**BRIEF:**
Within the entries below, the lines from the one with "Given: Open the clipboard icon in sidebar" through the one with "Task: Set stage to Contract Proposal" are to be set down exactly, both ends kept.

***

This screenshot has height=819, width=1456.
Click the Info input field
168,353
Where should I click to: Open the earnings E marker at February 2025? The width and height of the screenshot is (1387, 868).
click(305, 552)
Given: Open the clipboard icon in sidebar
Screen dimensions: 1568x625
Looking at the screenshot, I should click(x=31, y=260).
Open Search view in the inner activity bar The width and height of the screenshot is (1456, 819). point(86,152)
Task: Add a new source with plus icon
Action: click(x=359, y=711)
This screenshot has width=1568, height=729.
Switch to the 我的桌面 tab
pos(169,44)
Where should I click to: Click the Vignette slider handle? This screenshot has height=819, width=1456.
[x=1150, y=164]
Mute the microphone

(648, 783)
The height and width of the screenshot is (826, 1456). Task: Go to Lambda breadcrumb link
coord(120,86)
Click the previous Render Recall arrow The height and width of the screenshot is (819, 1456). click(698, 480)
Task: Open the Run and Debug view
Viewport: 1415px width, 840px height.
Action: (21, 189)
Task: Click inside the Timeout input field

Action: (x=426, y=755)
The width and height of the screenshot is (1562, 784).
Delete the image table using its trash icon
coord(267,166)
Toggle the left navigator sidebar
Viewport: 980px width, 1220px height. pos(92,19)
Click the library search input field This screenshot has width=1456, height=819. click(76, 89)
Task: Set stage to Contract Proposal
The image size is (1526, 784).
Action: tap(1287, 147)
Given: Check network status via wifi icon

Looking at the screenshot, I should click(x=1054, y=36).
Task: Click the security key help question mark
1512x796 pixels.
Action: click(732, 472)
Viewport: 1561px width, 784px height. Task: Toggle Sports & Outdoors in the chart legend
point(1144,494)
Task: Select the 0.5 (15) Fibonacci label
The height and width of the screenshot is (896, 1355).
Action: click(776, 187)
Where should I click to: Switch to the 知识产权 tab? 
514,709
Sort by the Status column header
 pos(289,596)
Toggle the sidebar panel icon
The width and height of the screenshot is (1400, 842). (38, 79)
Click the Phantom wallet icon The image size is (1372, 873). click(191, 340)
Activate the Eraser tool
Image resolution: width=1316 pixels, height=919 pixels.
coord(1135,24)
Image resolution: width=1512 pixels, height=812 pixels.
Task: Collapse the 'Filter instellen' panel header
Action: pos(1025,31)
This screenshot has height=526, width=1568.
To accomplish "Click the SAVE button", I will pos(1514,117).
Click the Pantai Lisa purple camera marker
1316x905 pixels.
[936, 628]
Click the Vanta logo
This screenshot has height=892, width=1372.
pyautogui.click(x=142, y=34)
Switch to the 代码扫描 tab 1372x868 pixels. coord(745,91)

***

**SOLUTION FOR THIS TASK:**
Given: Open the clipboard icon in sidebar
Screen dimensions: 1568x625
Looking at the screenshot, I should click(x=31, y=260).
Open Search view in the inner activity bar The width and height of the screenshot is (1456, 819). point(86,152)
Task: Add a new source with plus icon
Action: click(x=359, y=711)
This screenshot has width=1568, height=729.
Switch to the 我的桌面 tab
pos(169,44)
Where should I click to: Click the Vignette slider handle? This screenshot has height=819, width=1456.
[x=1150, y=164]
Mute the microphone

(648, 783)
The height and width of the screenshot is (826, 1456). Task: Go to Lambda breadcrumb link
coord(120,86)
Click the previous Render Recall arrow The height and width of the screenshot is (819, 1456). click(698, 480)
Task: Open the Run and Debug view
Viewport: 1415px width, 840px height.
Action: (21, 189)
Task: Click inside the Timeout input field

Action: (x=426, y=755)
The width and height of the screenshot is (1562, 784).
Delete the image table using its trash icon
coord(267,166)
Toggle the left navigator sidebar
Viewport: 980px width, 1220px height. pos(92,19)
Click the library search input field This screenshot has width=1456, height=819. click(76, 89)
Task: Set stage to Contract Proposal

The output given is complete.